• _Written problem_:
Write out the entries below character for character, from their very first line through the line containing "click(x=1163, y=355)", including both of those lines.
** begin **
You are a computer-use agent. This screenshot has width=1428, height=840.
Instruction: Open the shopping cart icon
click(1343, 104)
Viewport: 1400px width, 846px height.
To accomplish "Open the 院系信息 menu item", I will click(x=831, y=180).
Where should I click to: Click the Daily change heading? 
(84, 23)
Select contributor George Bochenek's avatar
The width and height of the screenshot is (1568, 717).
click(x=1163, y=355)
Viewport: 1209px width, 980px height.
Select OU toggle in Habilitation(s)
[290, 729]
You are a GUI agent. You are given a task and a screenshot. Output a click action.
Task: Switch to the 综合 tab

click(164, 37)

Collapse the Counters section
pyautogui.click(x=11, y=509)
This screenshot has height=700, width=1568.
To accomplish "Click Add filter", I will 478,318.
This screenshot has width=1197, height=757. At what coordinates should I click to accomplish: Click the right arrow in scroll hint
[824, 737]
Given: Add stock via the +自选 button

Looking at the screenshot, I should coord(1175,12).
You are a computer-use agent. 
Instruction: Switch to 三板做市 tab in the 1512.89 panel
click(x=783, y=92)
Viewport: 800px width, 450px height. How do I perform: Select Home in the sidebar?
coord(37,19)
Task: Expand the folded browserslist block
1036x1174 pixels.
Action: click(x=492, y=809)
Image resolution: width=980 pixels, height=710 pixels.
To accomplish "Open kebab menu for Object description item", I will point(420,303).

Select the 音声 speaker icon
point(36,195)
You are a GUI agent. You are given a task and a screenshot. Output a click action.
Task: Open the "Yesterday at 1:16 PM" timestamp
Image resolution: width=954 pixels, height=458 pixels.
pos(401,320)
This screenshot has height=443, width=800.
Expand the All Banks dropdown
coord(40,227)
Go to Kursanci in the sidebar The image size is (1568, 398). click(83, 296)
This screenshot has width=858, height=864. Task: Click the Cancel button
** end **
• _Result of this exercise_:
You are a computer-use agent. This screenshot has width=1428, height=840.
Instruction: Open the shopping cart icon
click(1343, 104)
Viewport: 1400px width, 846px height.
To accomplish "Open the 院系信息 menu item", I will click(x=831, y=180).
Where should I click to: Click the Daily change heading? 
(84, 23)
Select contributor George Bochenek's avatar
The width and height of the screenshot is (1568, 717).
click(x=1163, y=355)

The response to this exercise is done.